The Best of Roald Dahl
- First edition cover
- Author: Roald Dahl
- Publisher: Penguin Random House
- Publication date: 1978
- ISBN: 978-0-140-06694-4

= The Best of Roald Dahl =

Collection of stories by Roald Dahl

The Best of Roald Dahl is a collection of 25 of Roald Dahl's short stories. The first edition was published in 1978. In one of its previous publications, it included, the story "The Wonderful Story of Henry Sugar" which was made into an Academy Award-winning short film by Wes Anderson and was streamed on Netflix as well.

==Contents==
- Madame Rosette
- Man from the South
- The Sound Machine
- Taste
- Dip in the Pool
- Skin
- Edward the Conqueror
- Lamb to the Slaughter
- Galloping Foxley
- The Way Up to Heaven
- Parson's Pleasure
- The Landlady
- William and Mary
- Mrs. Bixby and the Colonel's Coat
- Royal Jelly
- Georgy Porgy
- Genesis and Catastrophe
- Pig
- The Visitor
- Claud's Dog
  - The Ratcatcher
  - Rummins
  - Mr Hoddy
  - Mr Feasey
  - The Champion of the World

==Reception==

Many book reviewing websites have mentioned positive reviews on the book.

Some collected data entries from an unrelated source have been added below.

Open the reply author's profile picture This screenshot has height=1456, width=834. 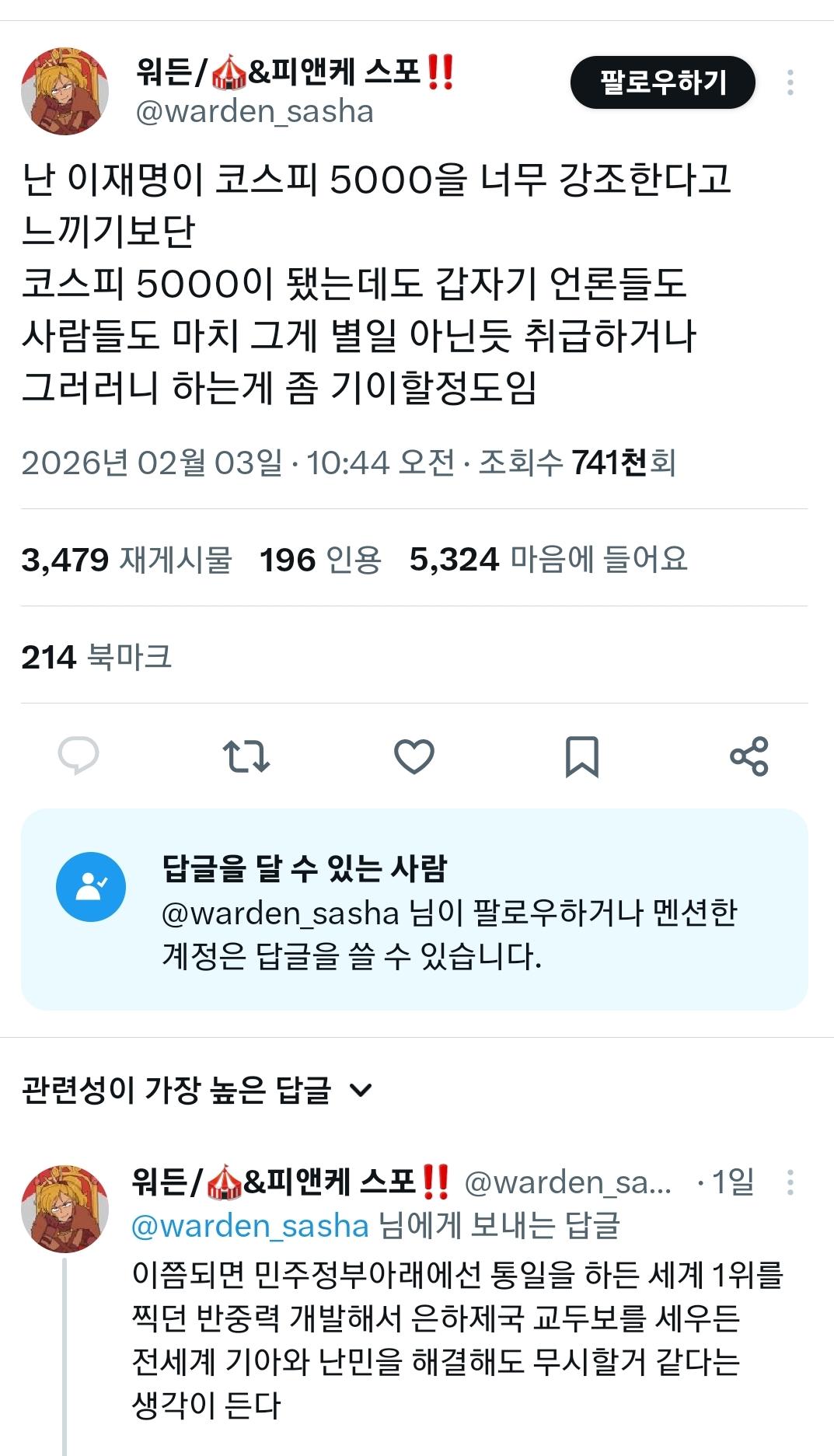click(x=65, y=1208)
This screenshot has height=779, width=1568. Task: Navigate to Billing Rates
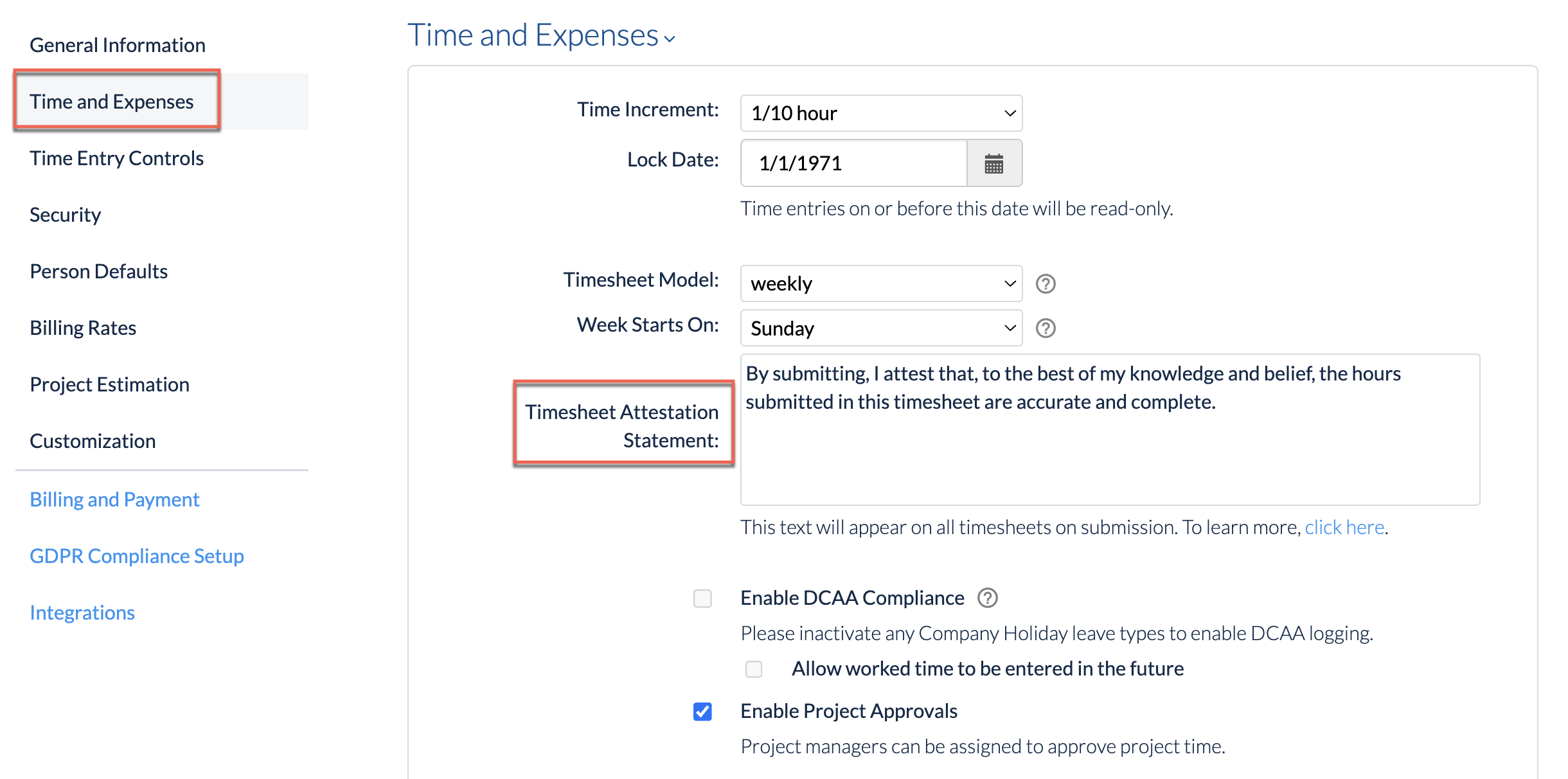(x=82, y=327)

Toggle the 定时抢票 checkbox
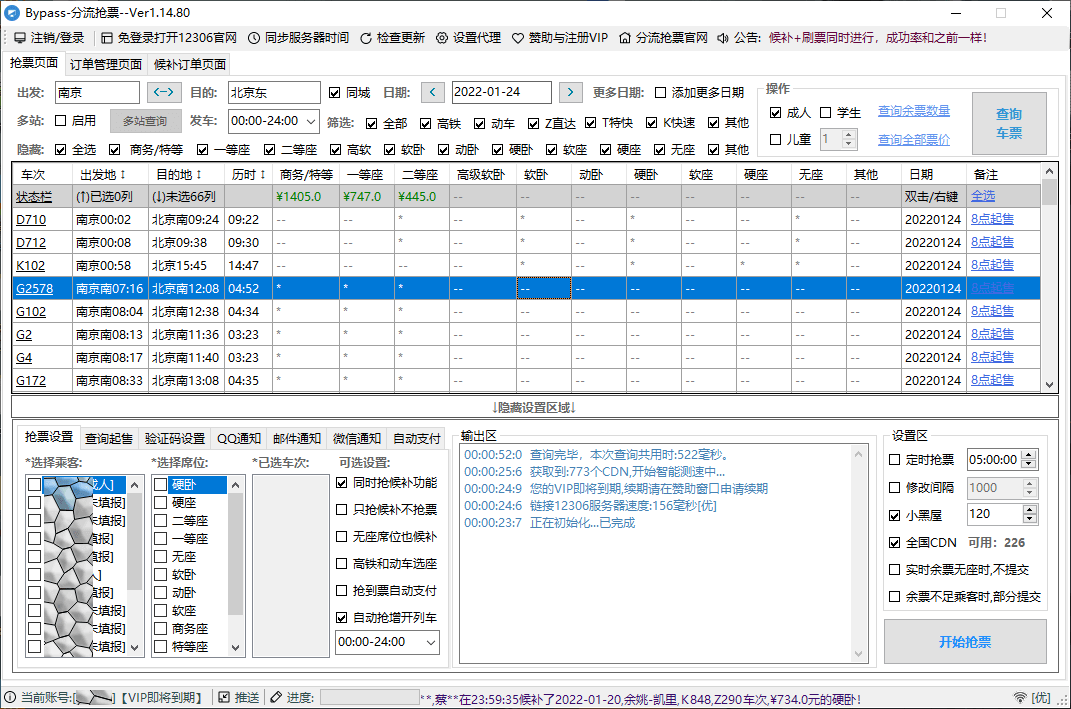pos(895,460)
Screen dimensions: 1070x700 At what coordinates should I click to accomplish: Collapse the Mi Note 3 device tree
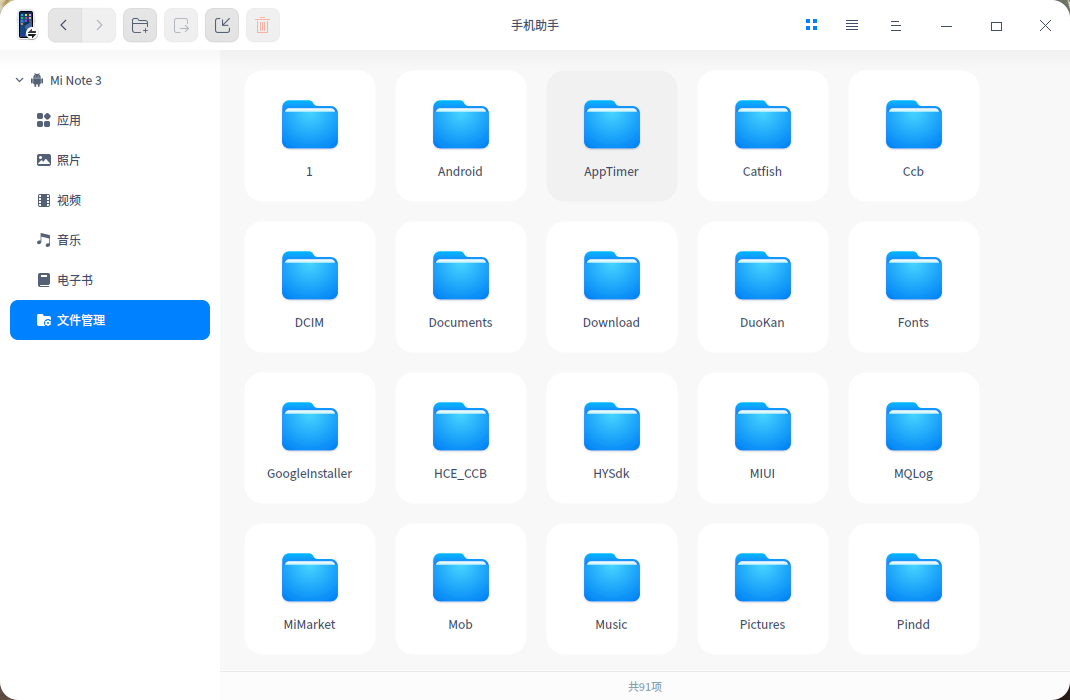(19, 80)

Dahl has the mastery of plot and characters possessed by great writers of the past, along with a wildness and wryness of his own. One of his trademarks is writing beautifully about the ugly, even the horrible.
 - Los Angeles Times

An ingenious imagination, a fascination with odd and ordinary detail, and a lust for its thorough exploitation are the…strengths of Dahl’s storytelling.